Le sélectionneur Mario Ledesma a quitté son poste l’an dernier, évoquant une « fin de cycle ». Son successeur, l’Australien Michael Cheika, a hissé les Argentins en quarts de finale du Mondial, le contrat minimum, mais les limites affichées lors de la phase de groupes interrogent.

Selon Leonardo Senatore, qui a joué pour les Jaguares à leurs débuts entre 2016 et 2018, l’avenir passe par le développement du Super Rugby Americas, une compétition réunissant franchises d’Amérique du Sud (Argentine, Brésil, Chili, Paraguay, Uruguay) et du Nord (Etats-Unis).

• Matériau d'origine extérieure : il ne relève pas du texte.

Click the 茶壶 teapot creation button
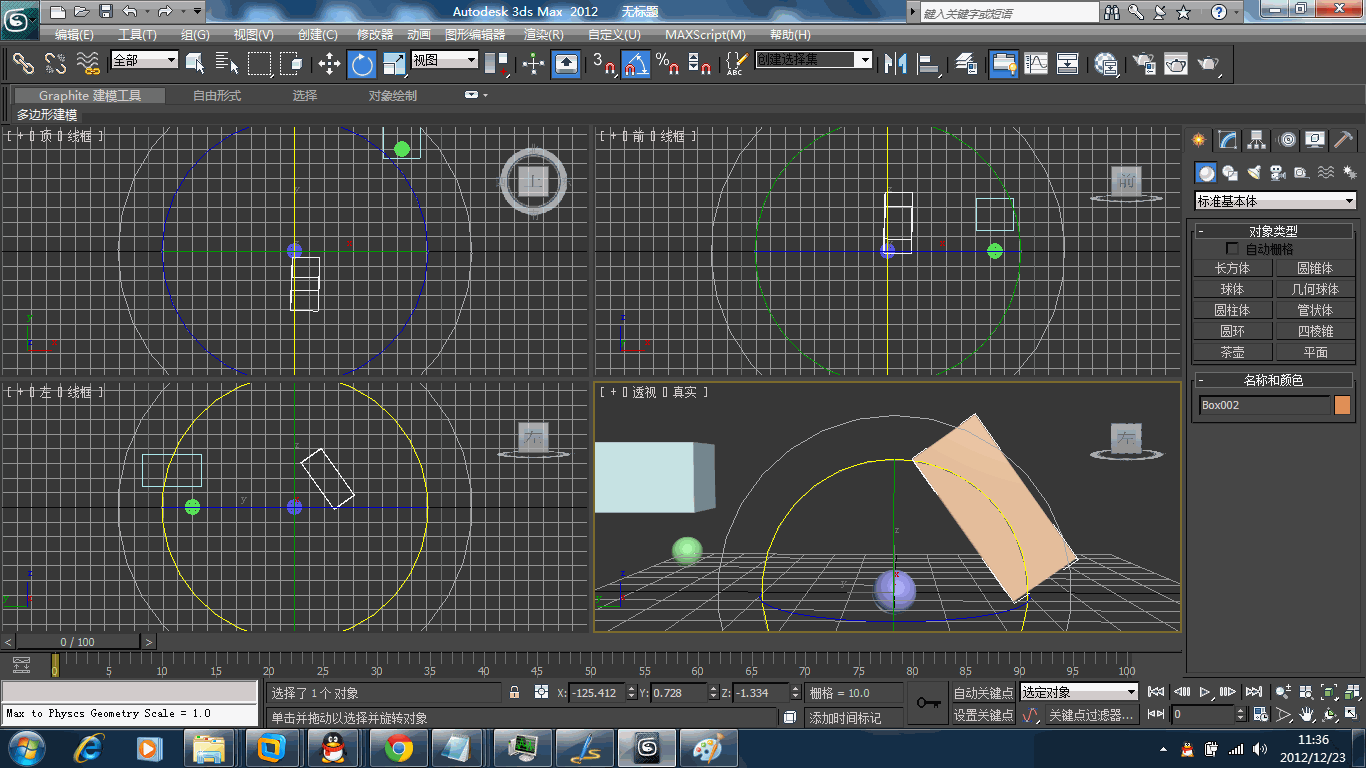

« Nous avons besoin de plus de concurrence régionale, c’est la base de tout », explique l’ancien joueur de Toulon et Worcester. « Regardez à quel point les Fidji ont progressé depuis qu’ils ont une franchise (les Drua) en Super Rugby ».

Le grand championnat des Amériques n’est « pas la voie la plus simple », reconnaît-il. « Ca prendra du temps ». Pas sûr que le rugby argentin en ait énormément devant lui.